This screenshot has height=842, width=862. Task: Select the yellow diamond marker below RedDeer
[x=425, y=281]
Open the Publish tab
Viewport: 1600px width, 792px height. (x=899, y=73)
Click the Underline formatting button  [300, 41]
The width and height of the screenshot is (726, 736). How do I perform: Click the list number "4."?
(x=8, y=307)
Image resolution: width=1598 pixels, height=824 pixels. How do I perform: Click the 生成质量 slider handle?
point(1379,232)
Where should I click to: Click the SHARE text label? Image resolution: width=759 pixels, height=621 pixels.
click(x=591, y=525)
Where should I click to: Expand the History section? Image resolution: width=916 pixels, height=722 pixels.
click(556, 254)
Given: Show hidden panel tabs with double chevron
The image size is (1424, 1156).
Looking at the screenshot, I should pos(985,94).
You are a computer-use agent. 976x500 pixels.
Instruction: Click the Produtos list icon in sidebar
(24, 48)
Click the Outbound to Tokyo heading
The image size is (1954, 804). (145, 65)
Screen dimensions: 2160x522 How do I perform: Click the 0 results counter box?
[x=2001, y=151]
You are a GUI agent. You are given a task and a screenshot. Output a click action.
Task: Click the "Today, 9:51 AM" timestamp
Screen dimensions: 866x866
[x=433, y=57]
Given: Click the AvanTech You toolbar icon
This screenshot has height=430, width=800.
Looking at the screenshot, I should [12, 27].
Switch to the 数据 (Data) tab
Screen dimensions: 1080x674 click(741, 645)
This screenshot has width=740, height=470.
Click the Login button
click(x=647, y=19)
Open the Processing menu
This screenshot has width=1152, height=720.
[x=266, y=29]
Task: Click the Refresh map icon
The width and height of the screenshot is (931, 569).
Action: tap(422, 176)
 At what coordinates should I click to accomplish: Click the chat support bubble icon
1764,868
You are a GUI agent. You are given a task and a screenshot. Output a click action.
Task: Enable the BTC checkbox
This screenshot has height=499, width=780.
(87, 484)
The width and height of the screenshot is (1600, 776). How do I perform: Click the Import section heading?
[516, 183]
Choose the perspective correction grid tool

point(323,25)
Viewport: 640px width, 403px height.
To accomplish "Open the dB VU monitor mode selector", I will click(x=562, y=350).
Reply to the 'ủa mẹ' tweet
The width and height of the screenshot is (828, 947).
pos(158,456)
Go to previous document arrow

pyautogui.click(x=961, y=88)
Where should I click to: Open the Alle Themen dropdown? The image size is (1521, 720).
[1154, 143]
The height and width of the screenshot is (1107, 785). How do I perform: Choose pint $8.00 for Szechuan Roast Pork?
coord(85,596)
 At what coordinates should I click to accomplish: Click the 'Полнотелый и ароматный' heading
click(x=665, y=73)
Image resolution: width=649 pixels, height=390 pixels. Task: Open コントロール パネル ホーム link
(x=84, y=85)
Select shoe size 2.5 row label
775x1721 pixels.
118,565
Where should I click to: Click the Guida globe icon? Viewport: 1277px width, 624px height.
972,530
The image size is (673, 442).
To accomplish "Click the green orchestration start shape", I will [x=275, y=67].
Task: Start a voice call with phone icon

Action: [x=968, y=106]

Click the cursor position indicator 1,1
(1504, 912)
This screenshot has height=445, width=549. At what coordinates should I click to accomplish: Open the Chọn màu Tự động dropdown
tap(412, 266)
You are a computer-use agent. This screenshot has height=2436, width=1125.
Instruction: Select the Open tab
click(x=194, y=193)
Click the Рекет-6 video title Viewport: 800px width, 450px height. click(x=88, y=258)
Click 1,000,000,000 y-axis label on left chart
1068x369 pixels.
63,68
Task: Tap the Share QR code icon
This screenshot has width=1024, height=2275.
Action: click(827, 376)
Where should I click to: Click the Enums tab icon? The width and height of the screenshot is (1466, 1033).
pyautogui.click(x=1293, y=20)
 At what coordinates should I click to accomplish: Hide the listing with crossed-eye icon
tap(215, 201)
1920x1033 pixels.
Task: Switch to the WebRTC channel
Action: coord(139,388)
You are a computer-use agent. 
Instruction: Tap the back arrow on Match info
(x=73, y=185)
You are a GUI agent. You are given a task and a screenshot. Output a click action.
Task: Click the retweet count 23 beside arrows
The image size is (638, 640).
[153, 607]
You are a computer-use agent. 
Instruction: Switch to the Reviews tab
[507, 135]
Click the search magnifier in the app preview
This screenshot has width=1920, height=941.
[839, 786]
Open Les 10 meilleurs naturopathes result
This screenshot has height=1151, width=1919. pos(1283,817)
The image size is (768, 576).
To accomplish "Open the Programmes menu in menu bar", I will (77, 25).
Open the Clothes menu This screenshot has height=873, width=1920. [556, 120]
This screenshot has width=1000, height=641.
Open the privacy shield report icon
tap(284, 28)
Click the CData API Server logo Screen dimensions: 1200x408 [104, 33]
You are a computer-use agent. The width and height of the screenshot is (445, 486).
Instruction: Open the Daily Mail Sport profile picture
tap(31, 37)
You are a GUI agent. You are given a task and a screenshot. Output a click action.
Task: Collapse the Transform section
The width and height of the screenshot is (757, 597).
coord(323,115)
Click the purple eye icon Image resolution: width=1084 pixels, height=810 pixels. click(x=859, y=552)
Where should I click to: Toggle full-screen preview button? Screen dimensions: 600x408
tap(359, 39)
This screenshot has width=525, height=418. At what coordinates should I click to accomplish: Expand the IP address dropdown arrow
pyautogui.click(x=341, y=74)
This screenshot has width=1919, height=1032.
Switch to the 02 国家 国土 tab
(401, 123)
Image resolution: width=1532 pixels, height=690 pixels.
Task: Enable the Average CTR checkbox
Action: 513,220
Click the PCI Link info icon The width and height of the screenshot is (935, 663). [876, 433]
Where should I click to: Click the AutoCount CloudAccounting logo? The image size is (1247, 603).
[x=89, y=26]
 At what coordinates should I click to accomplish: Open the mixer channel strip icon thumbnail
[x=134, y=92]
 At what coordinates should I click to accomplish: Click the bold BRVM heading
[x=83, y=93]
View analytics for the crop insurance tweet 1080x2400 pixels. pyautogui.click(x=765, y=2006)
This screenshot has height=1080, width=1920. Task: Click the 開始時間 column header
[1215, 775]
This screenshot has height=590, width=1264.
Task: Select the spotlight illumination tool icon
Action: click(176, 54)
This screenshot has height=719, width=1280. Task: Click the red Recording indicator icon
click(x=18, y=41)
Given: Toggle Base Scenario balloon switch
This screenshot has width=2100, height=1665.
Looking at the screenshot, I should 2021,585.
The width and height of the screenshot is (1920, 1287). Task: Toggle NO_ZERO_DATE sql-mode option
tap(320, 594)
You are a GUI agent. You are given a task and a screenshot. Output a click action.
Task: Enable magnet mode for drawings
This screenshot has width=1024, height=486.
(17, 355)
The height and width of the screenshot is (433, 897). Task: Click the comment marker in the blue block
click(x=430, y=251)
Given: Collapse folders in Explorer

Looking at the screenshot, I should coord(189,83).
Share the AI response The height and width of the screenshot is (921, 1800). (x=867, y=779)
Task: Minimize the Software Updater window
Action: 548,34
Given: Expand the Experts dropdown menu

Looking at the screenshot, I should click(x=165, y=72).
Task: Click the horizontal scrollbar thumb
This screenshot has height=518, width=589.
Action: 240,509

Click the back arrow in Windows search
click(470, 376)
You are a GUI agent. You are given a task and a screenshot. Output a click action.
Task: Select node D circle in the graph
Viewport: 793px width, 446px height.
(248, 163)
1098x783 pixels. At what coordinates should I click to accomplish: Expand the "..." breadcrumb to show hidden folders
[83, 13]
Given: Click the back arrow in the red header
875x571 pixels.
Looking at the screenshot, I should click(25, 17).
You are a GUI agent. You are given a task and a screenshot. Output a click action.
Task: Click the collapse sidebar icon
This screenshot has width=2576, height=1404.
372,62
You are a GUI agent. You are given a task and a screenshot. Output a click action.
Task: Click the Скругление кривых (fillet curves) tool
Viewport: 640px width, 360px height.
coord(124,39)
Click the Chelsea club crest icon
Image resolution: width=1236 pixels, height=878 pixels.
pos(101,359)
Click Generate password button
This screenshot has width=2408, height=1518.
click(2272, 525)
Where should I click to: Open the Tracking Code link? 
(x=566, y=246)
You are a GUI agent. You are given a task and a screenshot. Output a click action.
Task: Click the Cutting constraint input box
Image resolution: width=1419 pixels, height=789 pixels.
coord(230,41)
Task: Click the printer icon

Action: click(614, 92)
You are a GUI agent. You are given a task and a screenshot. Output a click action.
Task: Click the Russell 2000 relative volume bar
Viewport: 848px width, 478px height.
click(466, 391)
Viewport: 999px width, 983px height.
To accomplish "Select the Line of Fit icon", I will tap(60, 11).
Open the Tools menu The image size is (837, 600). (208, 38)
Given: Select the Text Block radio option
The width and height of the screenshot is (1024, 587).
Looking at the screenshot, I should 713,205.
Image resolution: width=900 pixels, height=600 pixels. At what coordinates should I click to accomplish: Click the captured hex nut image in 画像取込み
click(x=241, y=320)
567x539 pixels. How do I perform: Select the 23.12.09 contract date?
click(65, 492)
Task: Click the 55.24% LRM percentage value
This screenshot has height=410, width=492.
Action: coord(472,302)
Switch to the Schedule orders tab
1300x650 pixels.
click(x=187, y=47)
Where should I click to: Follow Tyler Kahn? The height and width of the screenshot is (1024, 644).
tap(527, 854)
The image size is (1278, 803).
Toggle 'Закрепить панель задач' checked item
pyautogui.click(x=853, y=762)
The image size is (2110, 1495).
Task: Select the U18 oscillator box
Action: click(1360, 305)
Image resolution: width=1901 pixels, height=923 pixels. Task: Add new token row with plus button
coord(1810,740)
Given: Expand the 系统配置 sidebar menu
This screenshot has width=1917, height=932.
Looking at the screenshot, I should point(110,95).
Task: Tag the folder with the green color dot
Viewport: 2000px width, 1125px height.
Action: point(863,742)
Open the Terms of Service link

________________

### Work to be completed
Take the lines of the records starting with the line that contains "The width and height of the screenshot is (1600, 776)." and going on through the line that contains "coord(85,596)", and rename "Import" to "Export" in them, leaving all else unchanged. Give only those lines.

### Exercise result
The width and height of the screenshot is (1600, 776). How do I perform: Click the Export section heading?
[516, 183]
Choose the perspective correction grid tool

point(323,25)
Viewport: 640px width, 403px height.
To accomplish "Open the dB VU monitor mode selector", I will click(x=562, y=350).
Reply to the 'ủa mẹ' tweet
The width and height of the screenshot is (828, 947).
pos(158,456)
Go to previous document arrow

pyautogui.click(x=961, y=88)
Where should I click to: Open the Alle Themen dropdown? The image size is (1521, 720).
[1154, 143]
The height and width of the screenshot is (1107, 785). How do I perform: Choose pint $8.00 for Szechuan Roast Pork?
coord(85,596)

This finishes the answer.